Eine Adresse schicke ich dir morgen. Da habt ihr die größte Auswahl.
Aber topsecret! Es ist ein Zoll-Lager. Ich melde euch telefonisch an, wenn ihr wisst, wann ihr hinwollt.«
Die Agenten verabschiedeten sich förmlich.
8 Fischzug der Erinnerungen
Sie drückten sich leicht vom Steg ab, schwebten in freies Wasser und der Kahn glitt mit ein paar Ruderschlägen Ulms hinaus.
Kein Windhauch war zwischen dem Hochwald-Saum der Ufer in dieser sternklaren Nacht spürbar. Der See erschien im sanften Licht des gerade aufgehenden Mondes spiegelglatt.
Fast lautlos kamen sie nach wenigen Minuten zu einer Boje nahe am Schilf, die ein im Wasser schwimmender kaum sichtbarer, rindenlos-heller Holzkloben war.
»Der ist über ein Perlonseil auf dem Grund verankert, so fällt er nicht auf«, flüsterte Ulm.
»Wem fällt er nicht auf?«
»Na allen: Den Nachbarn, dem Förster und den anderen Anglern.«
»Ach, deshalb im Dunkeln?«
»Nö. Vor allem wegen der Chancen nachts an meinem Platz etwaszu fangen – und wegen der Stimmung. Wirst du gleich sehen, so was erlebst du nicht in der Stadt. Lass uns bisschen was tun.«
Sprach’s, und holte aus einem Plast-Eimer im Boot eine lange feste Sehne, die er an der Holzboje verknüpperte. An dieser Schnur waren im Abstand von einigen Metern armlange Schnüre mit Haken befestigt. Ulm griff in eine Büchse des Anglerkoffers und zog spitzfingrig Mehlwürmer heraus, die er einzeln an die Haken steckte.
»So geht das und das mach ich jetzt, während du langsam rudernd voraus gehst, immer in dem Abstand am Schilf entlang.«
Oie tat wie ihm geheißen und bemühte sich um möglichst geräuschloses Rudern. Schon nach etwa zweihundert Metern war das Ende der Leitschnur erreicht.
»Stopp jetzt«, brummte Ulm, »und die Schnur versank in der Tiefe. Nur eine Sorgleine mit Plast-Schwimmer am Ende markierte die Position.
»Wie tief ist es hier?«
»Zwischen zwei und drei Meter«, antwortete Ulm. Er wies auf die Ruder und dann voraus, worauf Oie mit kräftigen Schlägen in die Mitte des Sees zog, wo ihn ein aufkommendes Lüftchen mit den unvergleichlichen Gerüchen des feuchten Nacht-Waldes überraschte.
Ulm steckte einen Klappanker zusammen, versenkte ihn und sortierte sich.
»Hier – nimm die Decke, bevor du auskühlst. Das Wasser hat zwar Sommer-Temperatur, aber gegen Morgen wird’s frisch.«
Der Mond war in der Zeit ihrer Leinenarbeit in voller Schönheit aus dem Wald über den See gezogen und tauchte die Szene nun in ein graublau-silbernes Zauberlicht.

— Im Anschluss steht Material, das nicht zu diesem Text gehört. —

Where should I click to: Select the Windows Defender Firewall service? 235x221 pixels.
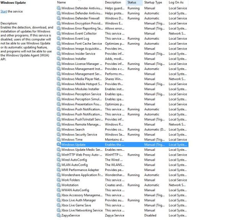coord(82,18)
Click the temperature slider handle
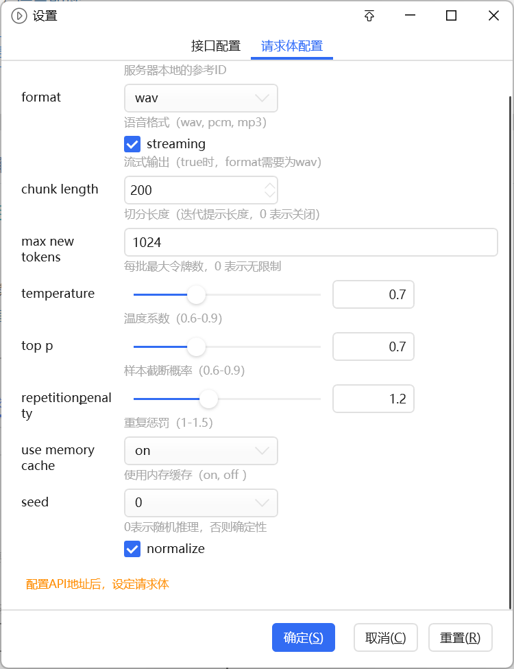The image size is (514, 669). 197,295
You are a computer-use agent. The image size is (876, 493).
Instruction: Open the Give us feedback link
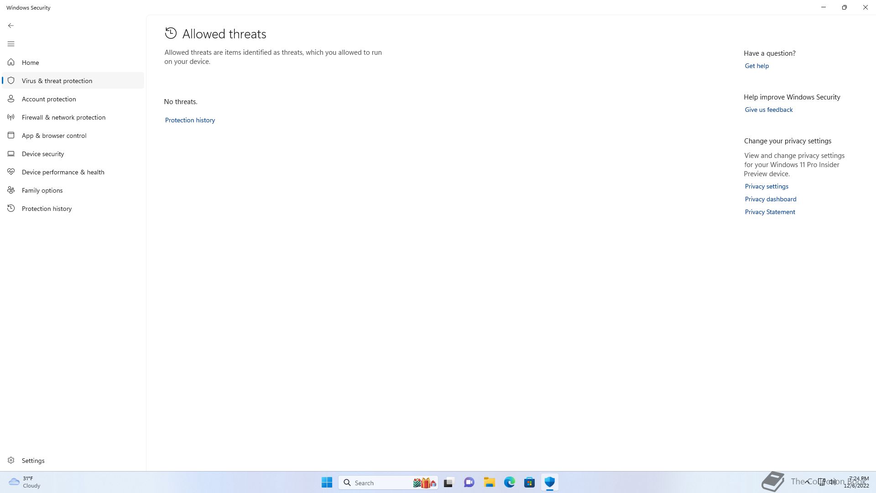(768, 110)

Darunter machten sie es sich bequem, und Ulm griff Obstgeist aus dem Koffer, den er mit einem Brummeln, mehr auffordernd als fragend, Oie hinhielt: »Schluck!«
Der nahm einen kräftigen Zug und gab ihn zurück, worauf Ulm schnaufend einen herunter gurgelte, der seinem Kampfgewicht entsprach.
Es war eine zauberhafte Nacht. Der Pudel stand im Bug mit den Vorderpfoten auf der Bordwand, witterte und lauschte den feinen Geräuschen des nächtlichen Waldes, die sie erst jetzt wahrnahmen.